Fonterra and other big emitters have used their clout to silence the Business Council for Sustainable Development from commenting on National’s proposed changes to the emissions trading scheme, Rod Oram reveals in his Sunday Star Times column today.
…on November 5 Barry Harris, Fonterra’s head of milk supply and sustainability, delivered a withering speech to the council’s meeting. There were 31 other representatives of corporate members in attendance. Harris sharply criticised the council for what he considered its failure to represent the interests of members like Fonterra that “had a lot of skin in the game”.
The council’s insight into how opposed much of the public and some of business is to the ETS changes has clearly rattled some of its less sustainable members. According to some attendees, council chairman Bob Field, chairman of Toyota New Zealand, ordered council staff to stop making public statements on the ETS.
Perhaps Fonterra and Toyota believe that business can only be sustainable if it is protected from the costs of its polluting ways. The huge subsidies, of course, are their’s by right. Meanwhile, it remains to be seen if some of the less hypocritical members of the BCSD will make their voices heard.

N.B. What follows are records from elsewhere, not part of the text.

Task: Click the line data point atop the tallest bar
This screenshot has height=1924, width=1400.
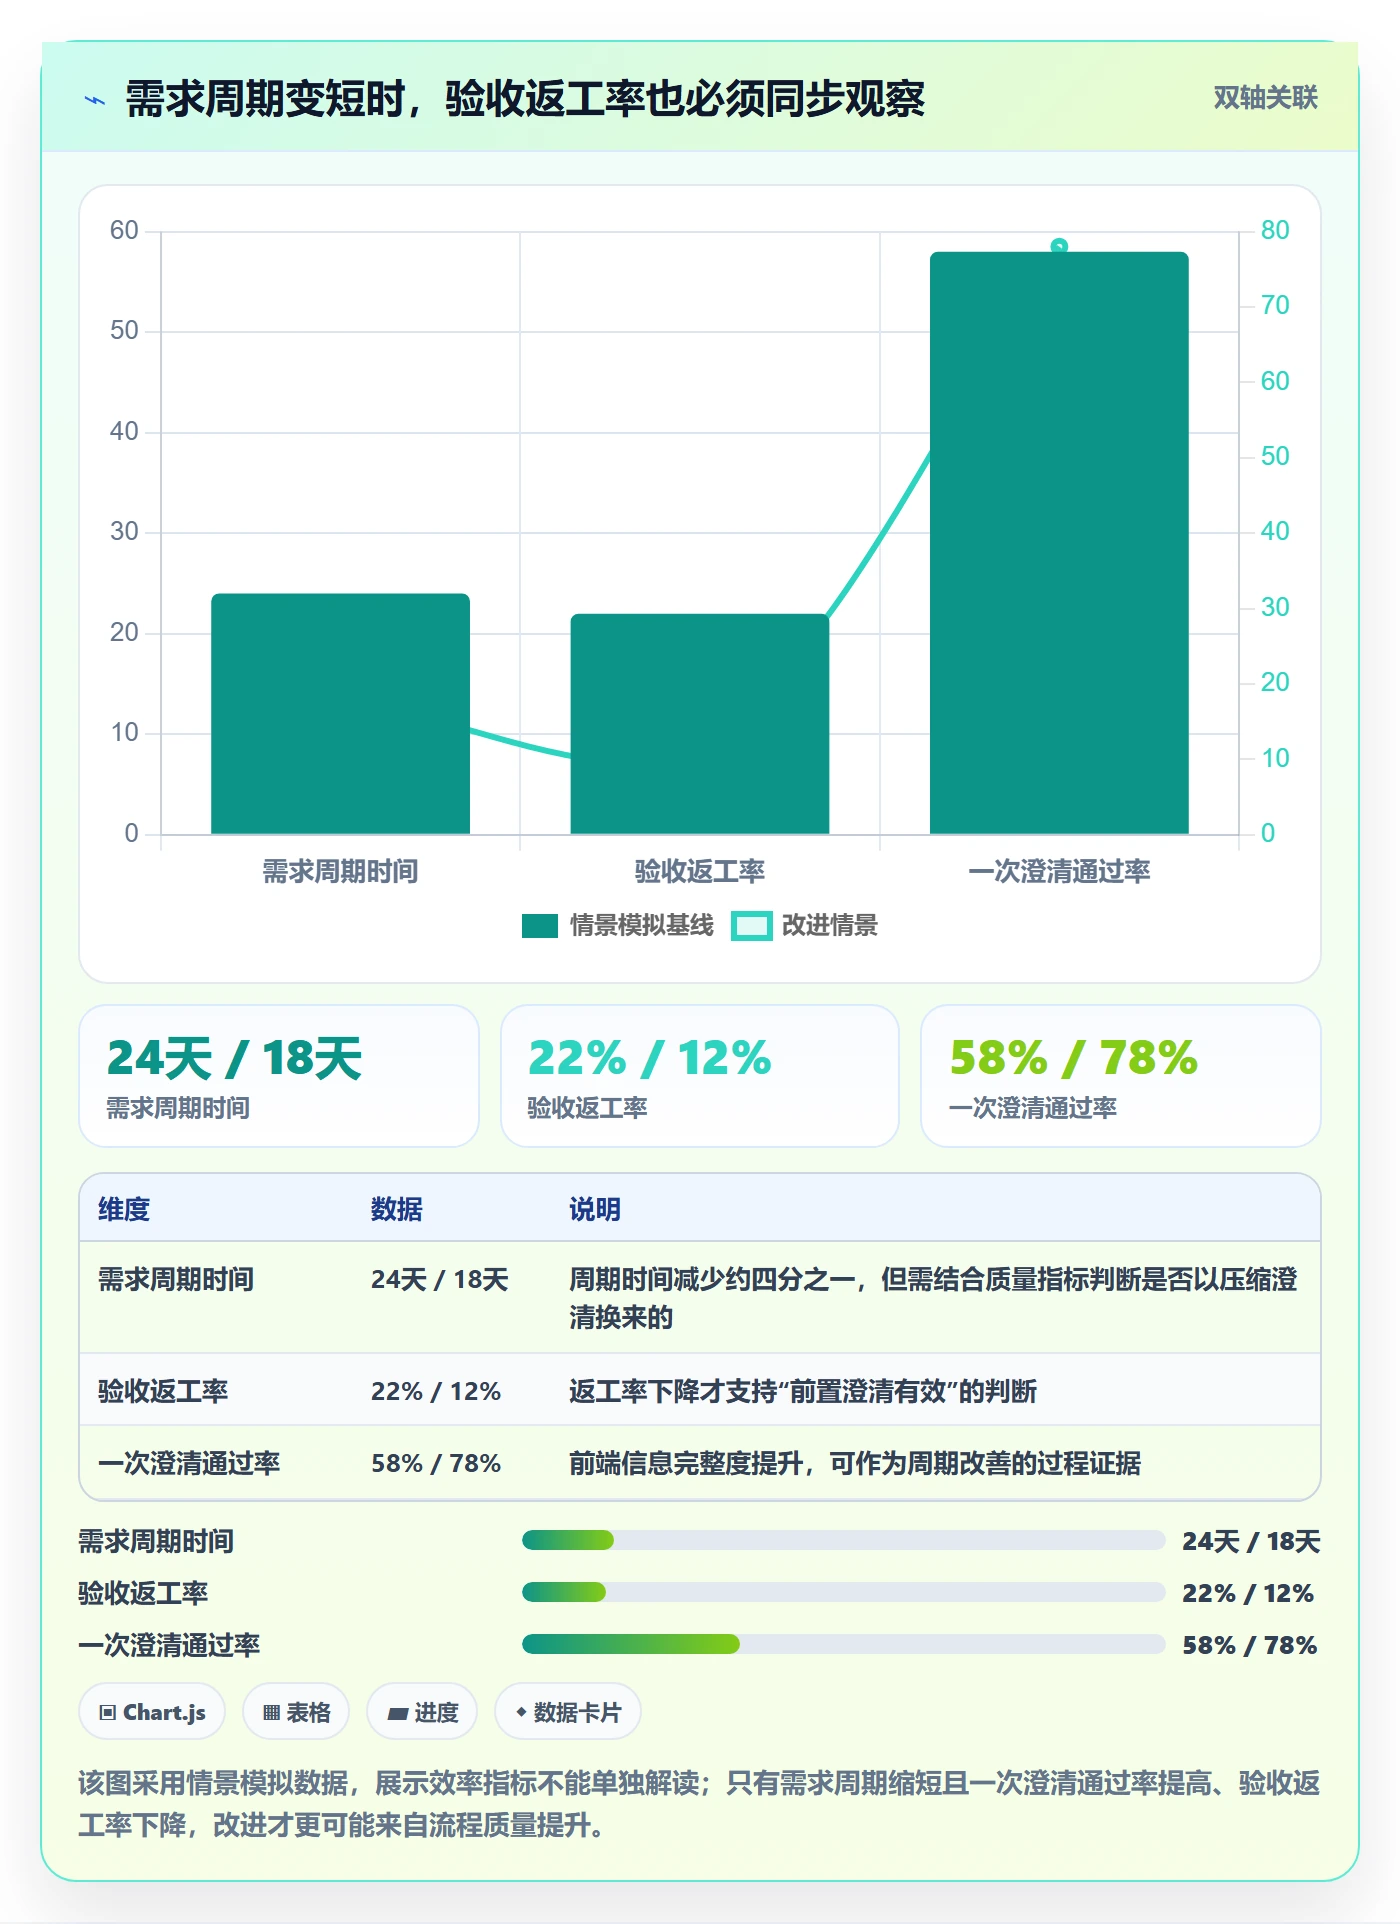Action: tap(1059, 246)
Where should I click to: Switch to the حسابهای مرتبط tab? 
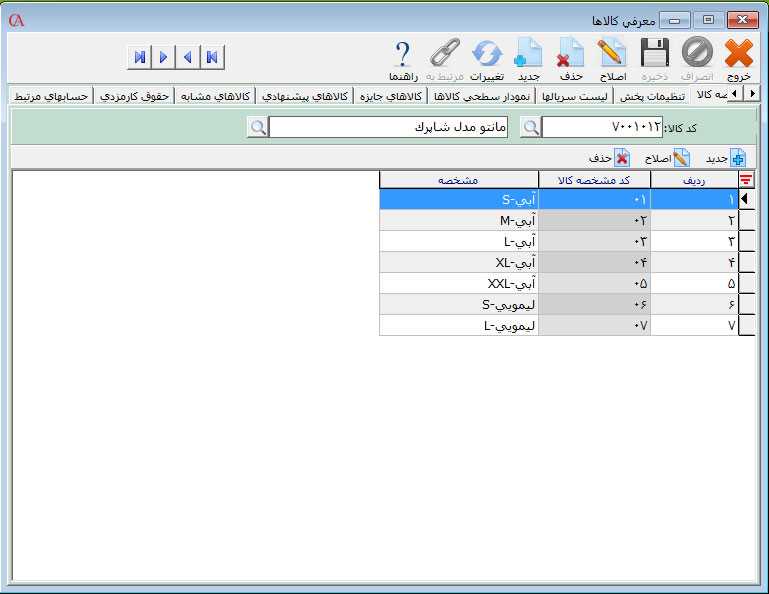click(x=51, y=96)
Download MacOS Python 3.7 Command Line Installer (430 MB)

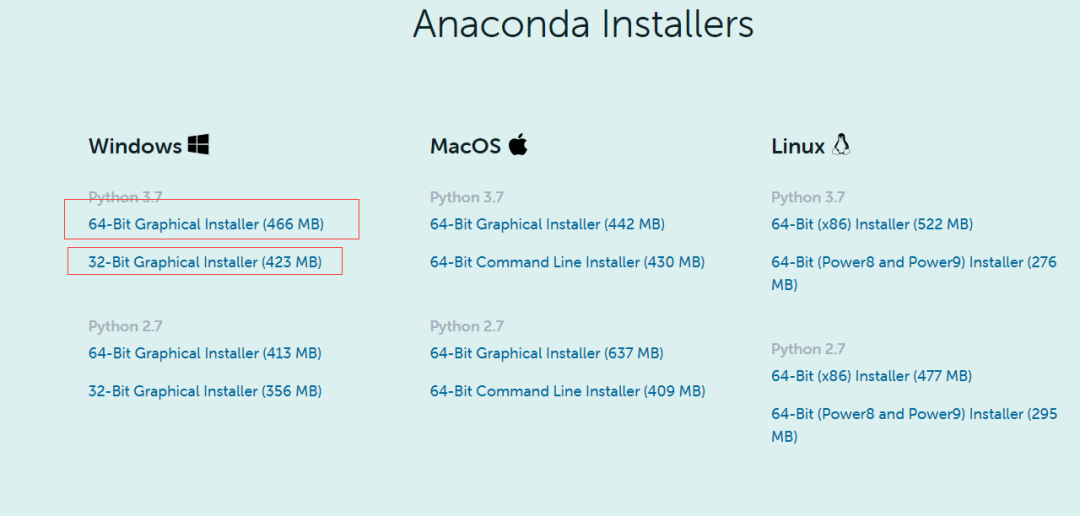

In a coruscating column, Oram calls Nick Smith’s headlong rush in to bad legislation “breathtaking hypocrisy”, and quotes extensively from Smith’s comments a year ago when Labour’s ETS was being debated in Parliament.

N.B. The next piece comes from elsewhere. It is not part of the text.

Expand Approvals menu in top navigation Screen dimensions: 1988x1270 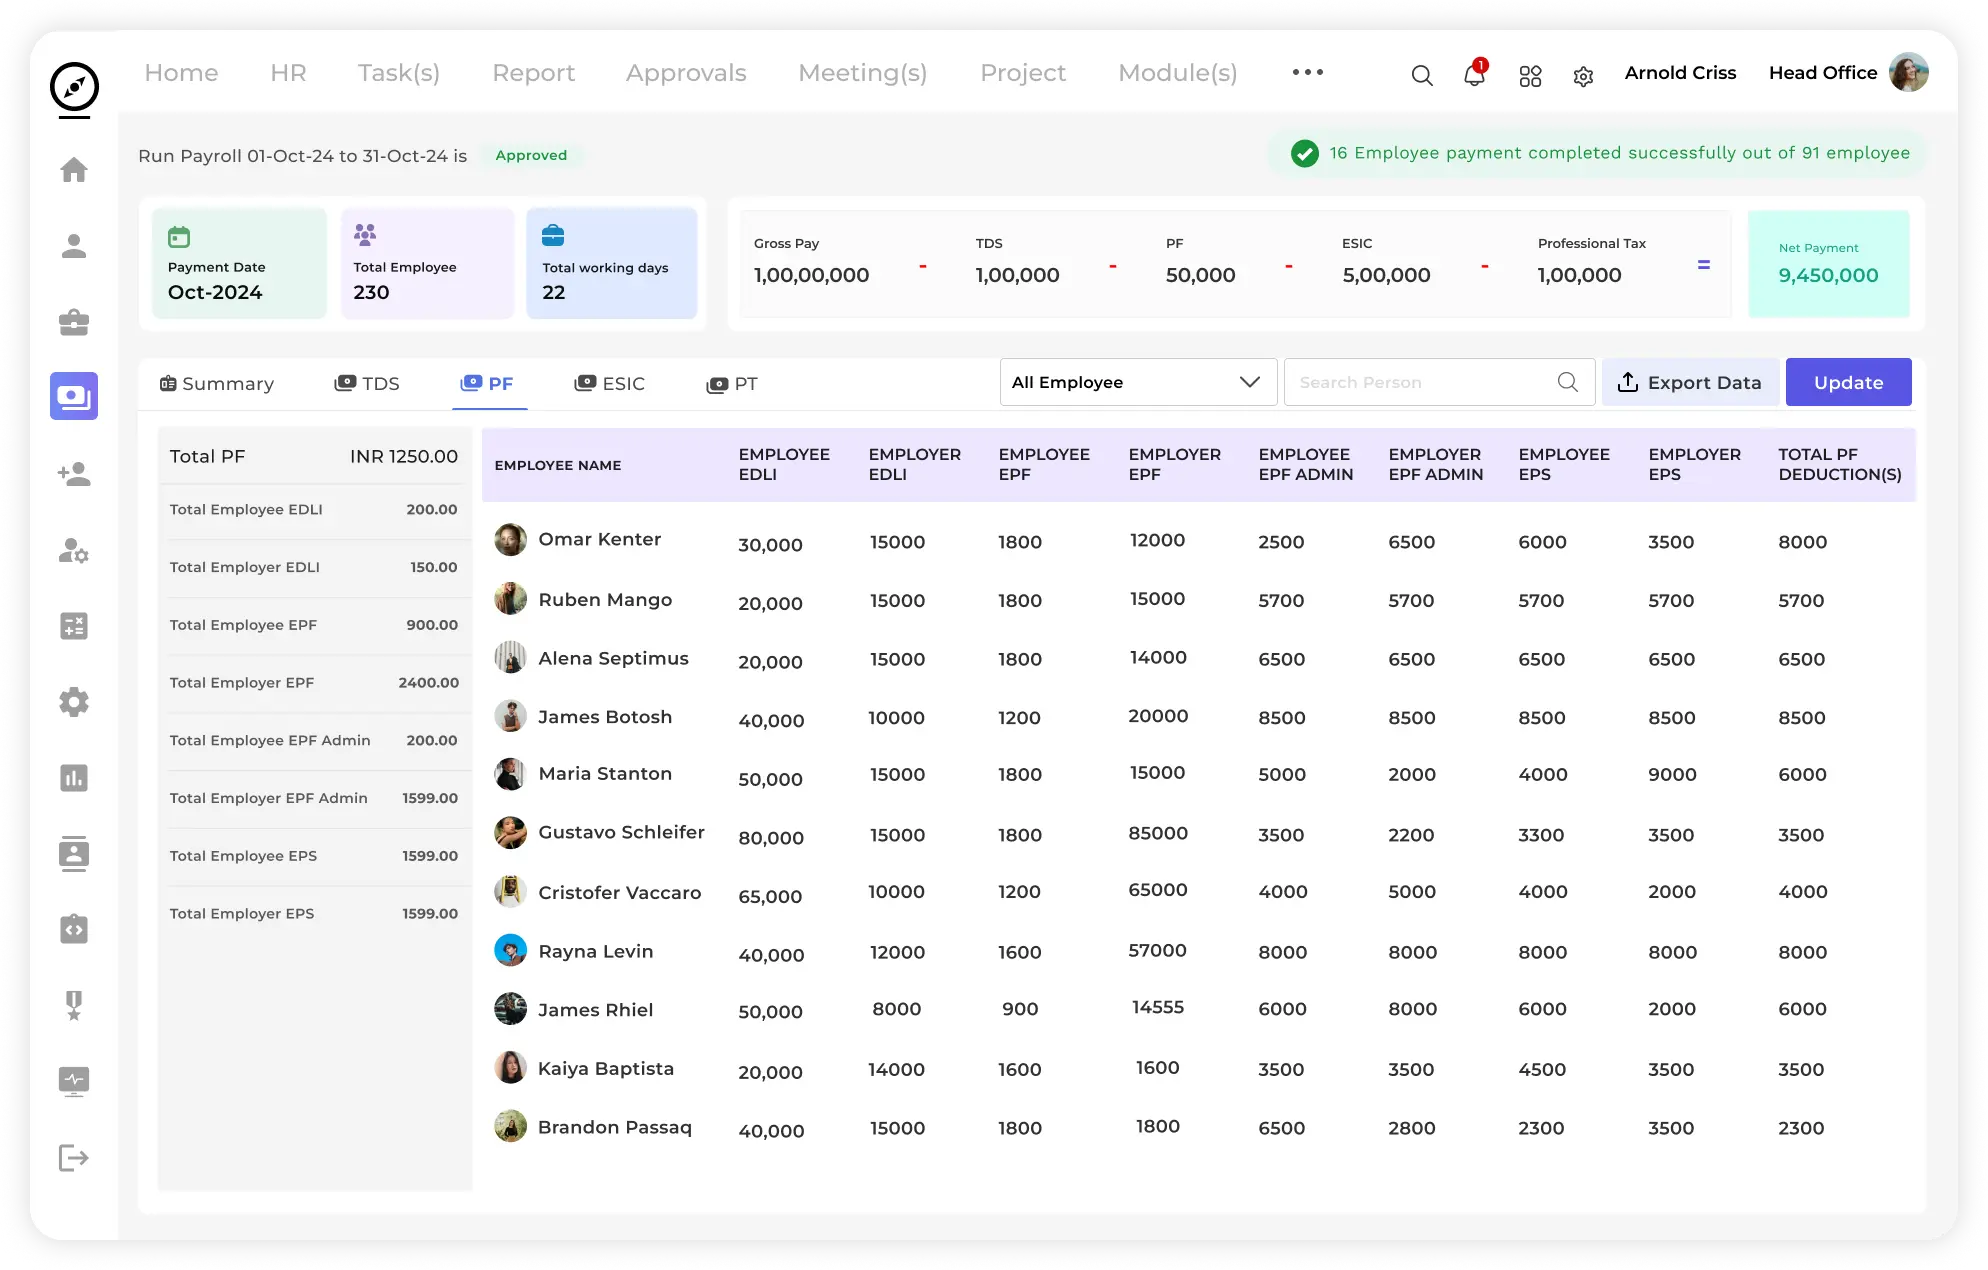pos(685,72)
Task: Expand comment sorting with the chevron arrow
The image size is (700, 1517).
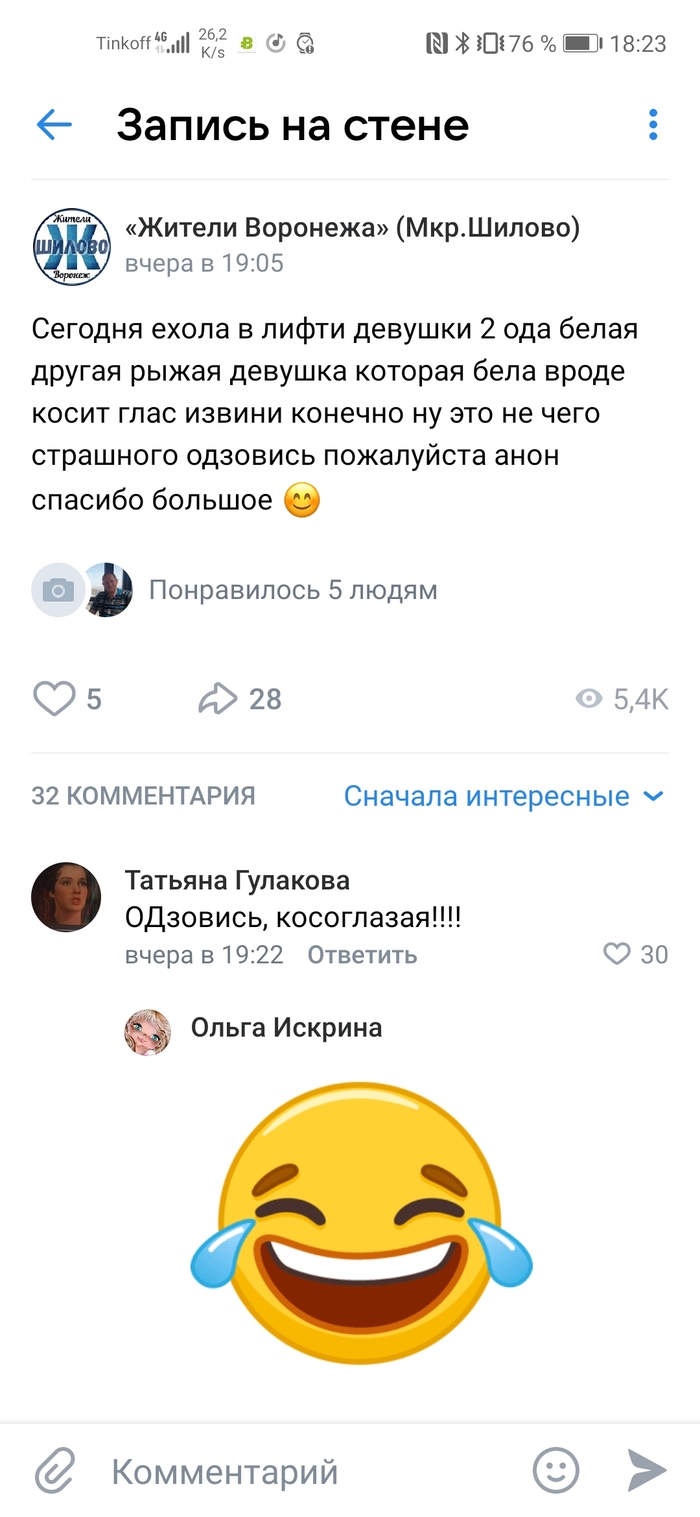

Oram’s take on the current situation is right on the money:
National is making a dreadful mistake if it believes it can railroad through incompetent, damaging legislation hugely favouring heavy emitters.

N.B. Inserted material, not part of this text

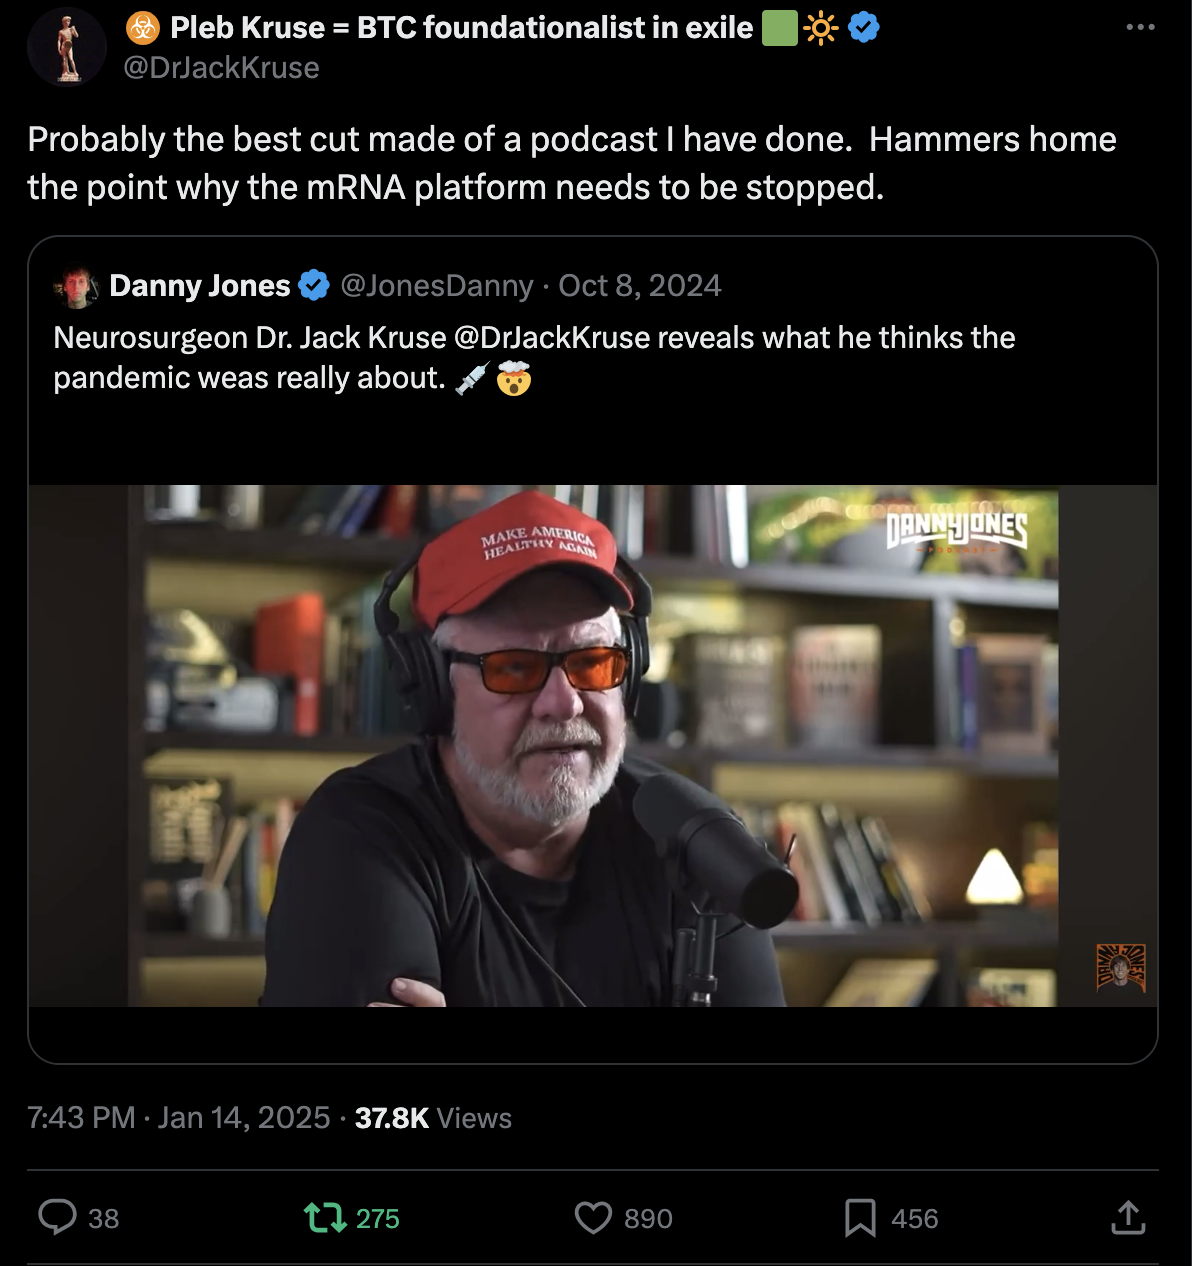
Task: Click the reply comment icon
Action: click(x=58, y=1217)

At the next election, it will be easy for Labour and Greens to win support from the substantial number of voters who want an ETS that might actually cut emissions. Such an ETS would save the next government some $2 billion a year in subsidies to the heavy emitters, money voters would like spent instead on them and investment in new, clean technologies.
The whole column is worth a read. It’s Oram at his well-informed, combative best.